Nearly two months ago, NetApp filed a patent infringement lawsuit against Sun Microsystems concerning the ZFS file system. In the spirit of transparency, NetApp co-founder Dave Hitz offered an explanation in his blog. Sun CEO Jonathan Schwartz responded via his own blog. Thus began what The Register's Ashlee Vance calls "executive spew dot oh" -- a blog war that seems to be the first of its kind. Vance notes:
Lawyers for both sides must feel revulsion, resentment and fear every time one of these loquacious nerds fires up his browser. On the practical front, the executive disclosures seem to have brought us no closer to the truth....
The series of blog posts doesn't do anything more than "mimic" the legal filings one might see in such cases, he says. Even so, it's turning into what he sees as a public relations nightmare for Hitz and NetApp:
NetApp wants to win this case, so it filed the original lawsuit in the IP troll-friendly courts of the Eastern District of Texas.
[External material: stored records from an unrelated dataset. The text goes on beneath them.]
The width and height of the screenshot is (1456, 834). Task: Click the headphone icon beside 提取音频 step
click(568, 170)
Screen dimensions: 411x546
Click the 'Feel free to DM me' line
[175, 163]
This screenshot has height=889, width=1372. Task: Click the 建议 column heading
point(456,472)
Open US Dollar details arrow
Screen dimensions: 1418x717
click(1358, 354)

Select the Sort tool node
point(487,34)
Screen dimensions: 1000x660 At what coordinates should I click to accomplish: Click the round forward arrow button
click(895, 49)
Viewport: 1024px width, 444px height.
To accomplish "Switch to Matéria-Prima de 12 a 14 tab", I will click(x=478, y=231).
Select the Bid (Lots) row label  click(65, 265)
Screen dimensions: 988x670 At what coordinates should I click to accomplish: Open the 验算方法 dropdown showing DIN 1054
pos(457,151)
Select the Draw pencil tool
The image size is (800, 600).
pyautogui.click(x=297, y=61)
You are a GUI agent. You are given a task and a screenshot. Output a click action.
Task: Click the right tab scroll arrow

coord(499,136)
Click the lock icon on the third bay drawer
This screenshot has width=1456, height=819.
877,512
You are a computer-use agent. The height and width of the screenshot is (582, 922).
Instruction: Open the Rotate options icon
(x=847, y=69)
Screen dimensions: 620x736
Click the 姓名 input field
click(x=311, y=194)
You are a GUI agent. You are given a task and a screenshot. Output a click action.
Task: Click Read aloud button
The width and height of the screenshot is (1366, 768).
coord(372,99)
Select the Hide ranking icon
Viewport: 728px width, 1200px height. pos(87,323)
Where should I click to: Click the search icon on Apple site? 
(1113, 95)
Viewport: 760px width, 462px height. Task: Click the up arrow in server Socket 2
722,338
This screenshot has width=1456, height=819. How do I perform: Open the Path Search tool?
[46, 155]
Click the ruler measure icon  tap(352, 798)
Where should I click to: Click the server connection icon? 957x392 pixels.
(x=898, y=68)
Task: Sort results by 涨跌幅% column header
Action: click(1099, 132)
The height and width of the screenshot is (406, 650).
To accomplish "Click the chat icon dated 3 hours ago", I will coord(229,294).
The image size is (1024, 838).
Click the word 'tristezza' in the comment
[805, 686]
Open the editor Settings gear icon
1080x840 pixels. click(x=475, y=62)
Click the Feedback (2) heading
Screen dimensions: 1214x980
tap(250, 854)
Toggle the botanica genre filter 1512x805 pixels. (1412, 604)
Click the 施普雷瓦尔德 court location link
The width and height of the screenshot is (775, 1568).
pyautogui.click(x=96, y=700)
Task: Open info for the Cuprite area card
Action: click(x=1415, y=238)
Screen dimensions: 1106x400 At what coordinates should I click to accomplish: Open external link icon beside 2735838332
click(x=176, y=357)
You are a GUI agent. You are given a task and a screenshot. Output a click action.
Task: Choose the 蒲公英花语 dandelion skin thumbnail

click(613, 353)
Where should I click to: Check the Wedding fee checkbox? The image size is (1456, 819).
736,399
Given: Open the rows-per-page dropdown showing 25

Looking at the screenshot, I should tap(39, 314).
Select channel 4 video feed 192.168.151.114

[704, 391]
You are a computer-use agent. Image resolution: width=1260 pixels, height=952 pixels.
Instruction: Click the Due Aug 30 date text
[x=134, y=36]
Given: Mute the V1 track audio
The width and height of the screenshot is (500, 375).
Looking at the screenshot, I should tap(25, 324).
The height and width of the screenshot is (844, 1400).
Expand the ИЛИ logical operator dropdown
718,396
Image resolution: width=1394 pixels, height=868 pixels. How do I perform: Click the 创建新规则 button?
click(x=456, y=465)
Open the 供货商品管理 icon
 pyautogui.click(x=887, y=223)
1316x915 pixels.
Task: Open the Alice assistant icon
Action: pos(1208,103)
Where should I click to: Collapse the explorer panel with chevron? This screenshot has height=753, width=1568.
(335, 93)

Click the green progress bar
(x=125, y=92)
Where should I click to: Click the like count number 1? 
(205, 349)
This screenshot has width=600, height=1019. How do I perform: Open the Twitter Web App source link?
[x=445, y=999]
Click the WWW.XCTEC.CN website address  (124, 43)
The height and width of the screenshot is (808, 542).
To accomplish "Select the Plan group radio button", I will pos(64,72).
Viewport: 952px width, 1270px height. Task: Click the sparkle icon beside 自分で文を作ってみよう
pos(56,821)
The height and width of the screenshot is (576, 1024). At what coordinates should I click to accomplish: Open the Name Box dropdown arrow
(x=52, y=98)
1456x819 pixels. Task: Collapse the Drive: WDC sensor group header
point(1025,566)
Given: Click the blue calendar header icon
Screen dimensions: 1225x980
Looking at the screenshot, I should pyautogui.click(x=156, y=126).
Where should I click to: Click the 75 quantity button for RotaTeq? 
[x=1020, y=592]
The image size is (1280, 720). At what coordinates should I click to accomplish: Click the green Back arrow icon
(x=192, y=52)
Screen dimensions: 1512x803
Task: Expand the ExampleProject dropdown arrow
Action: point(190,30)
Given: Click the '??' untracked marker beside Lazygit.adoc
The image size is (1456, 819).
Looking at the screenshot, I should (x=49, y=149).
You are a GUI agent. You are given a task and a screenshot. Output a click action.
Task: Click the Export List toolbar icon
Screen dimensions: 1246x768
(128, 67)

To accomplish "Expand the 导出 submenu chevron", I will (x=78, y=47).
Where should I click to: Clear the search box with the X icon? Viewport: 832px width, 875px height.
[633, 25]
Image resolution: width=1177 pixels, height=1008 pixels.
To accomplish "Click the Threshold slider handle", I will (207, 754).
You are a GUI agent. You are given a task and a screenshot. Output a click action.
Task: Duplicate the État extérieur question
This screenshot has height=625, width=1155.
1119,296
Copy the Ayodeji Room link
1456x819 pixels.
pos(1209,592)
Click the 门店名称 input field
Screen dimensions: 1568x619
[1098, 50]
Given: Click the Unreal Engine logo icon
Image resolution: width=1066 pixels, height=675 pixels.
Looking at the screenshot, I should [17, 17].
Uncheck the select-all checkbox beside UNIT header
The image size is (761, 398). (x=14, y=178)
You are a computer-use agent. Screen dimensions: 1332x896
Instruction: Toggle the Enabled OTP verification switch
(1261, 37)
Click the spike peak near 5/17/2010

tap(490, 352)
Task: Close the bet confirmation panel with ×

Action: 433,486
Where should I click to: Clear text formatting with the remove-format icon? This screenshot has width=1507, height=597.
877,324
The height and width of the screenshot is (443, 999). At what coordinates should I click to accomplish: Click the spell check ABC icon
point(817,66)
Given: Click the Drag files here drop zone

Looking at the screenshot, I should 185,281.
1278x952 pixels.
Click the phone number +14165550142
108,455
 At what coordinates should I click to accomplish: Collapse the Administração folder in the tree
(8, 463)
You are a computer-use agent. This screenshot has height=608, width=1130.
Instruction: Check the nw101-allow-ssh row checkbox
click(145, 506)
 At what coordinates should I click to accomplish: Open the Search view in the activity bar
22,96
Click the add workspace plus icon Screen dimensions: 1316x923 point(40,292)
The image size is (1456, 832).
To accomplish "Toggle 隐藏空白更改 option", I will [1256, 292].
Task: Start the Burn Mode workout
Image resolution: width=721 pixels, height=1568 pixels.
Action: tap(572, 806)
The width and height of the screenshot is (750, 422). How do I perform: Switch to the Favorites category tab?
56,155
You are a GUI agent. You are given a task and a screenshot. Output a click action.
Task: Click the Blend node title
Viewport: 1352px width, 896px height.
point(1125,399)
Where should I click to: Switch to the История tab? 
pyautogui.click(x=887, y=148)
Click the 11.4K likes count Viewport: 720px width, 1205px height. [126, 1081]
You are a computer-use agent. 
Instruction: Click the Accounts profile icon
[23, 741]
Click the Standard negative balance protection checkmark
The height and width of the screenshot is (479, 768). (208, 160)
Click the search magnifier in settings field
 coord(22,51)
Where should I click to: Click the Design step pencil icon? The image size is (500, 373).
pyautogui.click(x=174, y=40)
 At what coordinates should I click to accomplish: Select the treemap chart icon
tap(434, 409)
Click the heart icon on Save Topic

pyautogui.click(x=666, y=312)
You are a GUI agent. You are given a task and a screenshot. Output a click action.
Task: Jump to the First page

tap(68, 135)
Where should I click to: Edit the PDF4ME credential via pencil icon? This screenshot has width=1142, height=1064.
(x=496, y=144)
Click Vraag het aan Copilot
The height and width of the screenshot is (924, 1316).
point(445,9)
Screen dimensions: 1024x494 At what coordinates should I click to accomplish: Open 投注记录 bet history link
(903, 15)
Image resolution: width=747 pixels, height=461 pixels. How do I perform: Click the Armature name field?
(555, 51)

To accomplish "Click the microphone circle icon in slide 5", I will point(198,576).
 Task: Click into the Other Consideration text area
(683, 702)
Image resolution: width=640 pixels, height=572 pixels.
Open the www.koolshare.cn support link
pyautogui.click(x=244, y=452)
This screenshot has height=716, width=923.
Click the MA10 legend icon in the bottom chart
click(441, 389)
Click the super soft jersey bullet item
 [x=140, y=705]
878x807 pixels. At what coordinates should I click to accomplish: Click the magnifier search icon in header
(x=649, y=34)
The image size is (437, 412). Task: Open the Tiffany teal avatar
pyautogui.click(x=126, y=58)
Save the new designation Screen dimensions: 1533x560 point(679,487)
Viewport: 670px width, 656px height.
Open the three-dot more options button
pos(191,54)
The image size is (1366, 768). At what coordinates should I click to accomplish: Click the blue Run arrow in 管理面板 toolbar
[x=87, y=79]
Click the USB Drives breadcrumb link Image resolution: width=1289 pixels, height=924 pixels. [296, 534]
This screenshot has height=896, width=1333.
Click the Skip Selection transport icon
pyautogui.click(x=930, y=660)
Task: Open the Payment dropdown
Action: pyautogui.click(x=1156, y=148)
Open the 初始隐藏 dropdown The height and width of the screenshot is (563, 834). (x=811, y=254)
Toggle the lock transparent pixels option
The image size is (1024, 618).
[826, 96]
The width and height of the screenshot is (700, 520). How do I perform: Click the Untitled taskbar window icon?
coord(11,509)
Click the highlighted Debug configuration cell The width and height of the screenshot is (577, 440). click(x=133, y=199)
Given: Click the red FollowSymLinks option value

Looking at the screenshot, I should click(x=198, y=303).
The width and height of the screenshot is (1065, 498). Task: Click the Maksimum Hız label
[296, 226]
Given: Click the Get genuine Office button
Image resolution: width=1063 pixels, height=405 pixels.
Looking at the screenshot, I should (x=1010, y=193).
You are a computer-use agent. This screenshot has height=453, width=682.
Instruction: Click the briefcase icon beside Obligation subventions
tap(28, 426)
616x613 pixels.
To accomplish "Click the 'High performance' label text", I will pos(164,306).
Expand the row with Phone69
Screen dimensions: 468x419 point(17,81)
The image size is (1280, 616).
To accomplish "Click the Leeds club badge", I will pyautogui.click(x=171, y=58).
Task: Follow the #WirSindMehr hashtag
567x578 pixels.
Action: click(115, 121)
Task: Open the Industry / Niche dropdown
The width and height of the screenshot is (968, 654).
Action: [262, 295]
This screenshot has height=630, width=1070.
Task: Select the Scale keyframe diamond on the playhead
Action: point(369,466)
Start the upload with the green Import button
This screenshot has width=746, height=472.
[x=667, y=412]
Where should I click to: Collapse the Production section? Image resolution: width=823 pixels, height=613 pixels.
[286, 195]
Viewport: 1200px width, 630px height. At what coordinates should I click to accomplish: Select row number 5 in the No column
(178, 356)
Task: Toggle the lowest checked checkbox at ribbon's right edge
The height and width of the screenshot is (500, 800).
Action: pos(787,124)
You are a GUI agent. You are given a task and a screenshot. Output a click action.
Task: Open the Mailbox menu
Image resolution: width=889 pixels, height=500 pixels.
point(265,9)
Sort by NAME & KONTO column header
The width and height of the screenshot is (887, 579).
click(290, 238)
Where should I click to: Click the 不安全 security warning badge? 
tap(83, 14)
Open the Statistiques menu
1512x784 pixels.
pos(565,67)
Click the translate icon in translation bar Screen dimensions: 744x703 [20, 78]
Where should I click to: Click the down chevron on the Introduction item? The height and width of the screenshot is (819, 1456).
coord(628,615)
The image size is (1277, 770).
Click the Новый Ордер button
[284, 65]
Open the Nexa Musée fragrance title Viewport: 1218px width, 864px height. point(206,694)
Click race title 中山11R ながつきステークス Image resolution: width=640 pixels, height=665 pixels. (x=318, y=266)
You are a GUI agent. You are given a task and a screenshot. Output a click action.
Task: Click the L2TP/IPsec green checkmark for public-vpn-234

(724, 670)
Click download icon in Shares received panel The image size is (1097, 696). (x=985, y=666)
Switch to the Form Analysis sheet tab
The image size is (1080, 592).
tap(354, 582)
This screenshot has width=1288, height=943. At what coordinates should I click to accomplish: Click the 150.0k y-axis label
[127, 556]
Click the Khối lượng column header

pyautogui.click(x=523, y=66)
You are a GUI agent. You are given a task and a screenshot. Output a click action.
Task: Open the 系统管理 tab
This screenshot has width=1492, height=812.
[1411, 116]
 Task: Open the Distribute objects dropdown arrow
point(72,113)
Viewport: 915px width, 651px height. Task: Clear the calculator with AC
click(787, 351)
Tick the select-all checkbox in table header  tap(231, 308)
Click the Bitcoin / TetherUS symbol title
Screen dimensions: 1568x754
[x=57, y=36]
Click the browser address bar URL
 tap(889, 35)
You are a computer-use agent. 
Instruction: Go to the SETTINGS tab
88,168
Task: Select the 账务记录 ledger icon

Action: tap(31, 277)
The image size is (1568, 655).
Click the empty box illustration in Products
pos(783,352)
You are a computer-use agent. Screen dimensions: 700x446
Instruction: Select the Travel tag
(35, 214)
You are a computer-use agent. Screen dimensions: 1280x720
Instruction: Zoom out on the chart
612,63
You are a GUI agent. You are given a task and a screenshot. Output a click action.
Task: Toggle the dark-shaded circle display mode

Right away, that puts NetApp's claims in a negative light....Then you have Sun playing the open source card...
But is the open source card relevant to the lawsuit itself, really? In the court of public opinion it certainly is, as Vance points out, because many in the broader open source community oppose the idea of software patents generally. But in the event that the court finds in favor of NetApp, the fact that ZFS has been open sourced wouldn't eliminate NetApp's rights.
I would imagine that NetApp would close the ZFS code just like Nessus closed its code and went proprietary in early 2006. It wouldn't affect the ZFS-based open source projects that are out there and under development up until that point; they just wouldn't have the benefit of any later versions of the system that NetApp released.
It may not be the smartest move given that even Microsoft is giving in to the open source trend, but that's another blog post.